Cloud microphysical effects of turbulent mixing and entrainment
Bipin Kumar, Joerg Schumacher, Raymond A. Shaw

TL;DR
This study uses direct numerical simulations to analyze how turbulent mixing and entrainment affect cloud water droplets, revealing the importance of phase relaxation time and showing how droplet size distributions evolve during mixing.
Contribution
It introduces a detailed analysis of droplet relaxation during cloud entrainment, emphasizing the role of phase relaxation time based on droplet number density and initial radius.
Findings
Droplet evolution is best described by a phase relaxation time based on global number density.
Supersaturation PDFs initially show negative skewness, then become symmetric.

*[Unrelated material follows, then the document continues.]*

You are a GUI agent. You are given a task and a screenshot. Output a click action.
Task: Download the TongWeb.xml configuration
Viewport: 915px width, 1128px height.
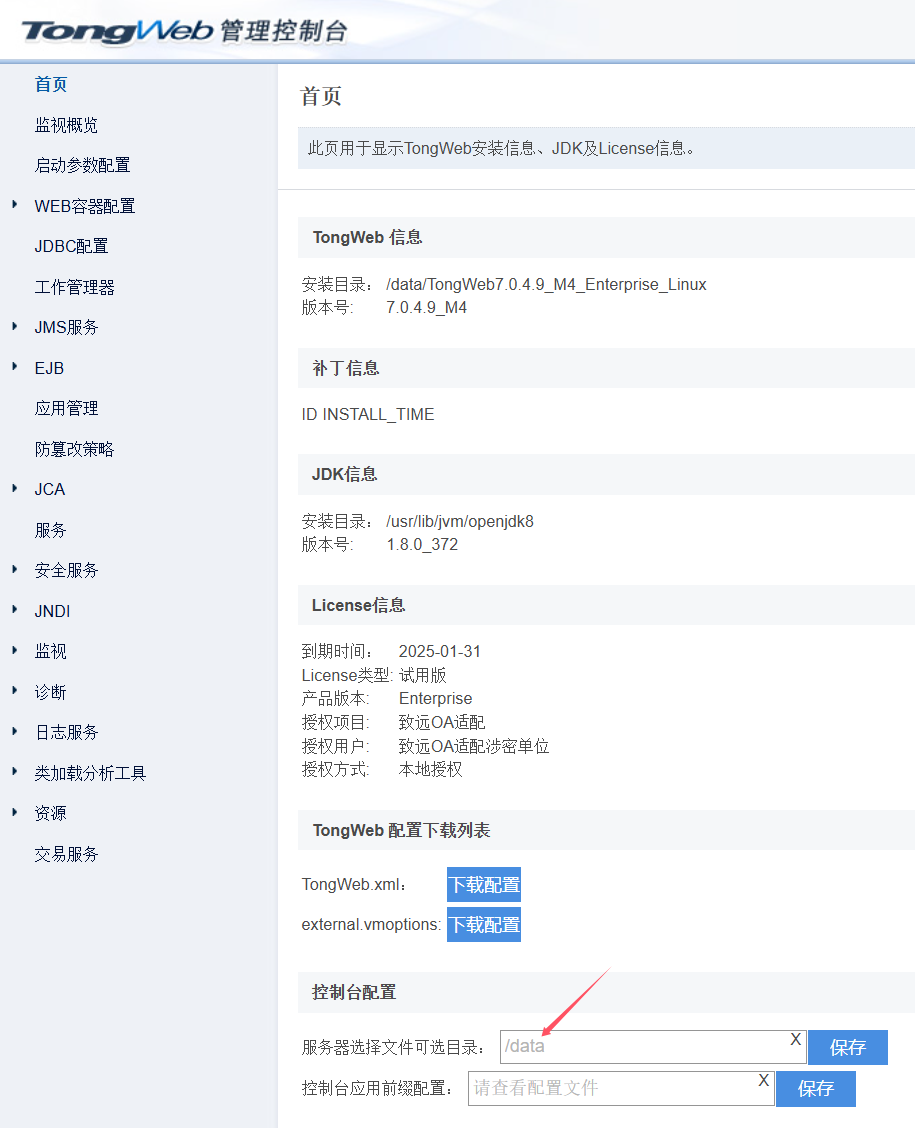(484, 885)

Droplet size distribution broadens and becomes negatively skewed over time.
Abstract
Turbulent mixing and entrainment at the boundary of a cloud is studied by means of direct numerical simulations that couple the Eulerian description of the turbulent velocity and water vapor fields with a Lagrangian ensemble of cloud water droplets that can grow and shrink by condensation and evaporation, respectively. The focus is on detailed analysis of the relaxation process of the droplet ensemble during the entrainment of subsaturated air, in particular the dependence on turbulence time scales, droplet number density, initial droplet radius and particle inertia. We find that the droplet evolution during the entrainment process is captured best by a phase relaxation time that is based on the droplet number density with respect to the entire simulation domain and the initial droplet radius. Even under conditions favoring homogeneous mixing, the probability density function of…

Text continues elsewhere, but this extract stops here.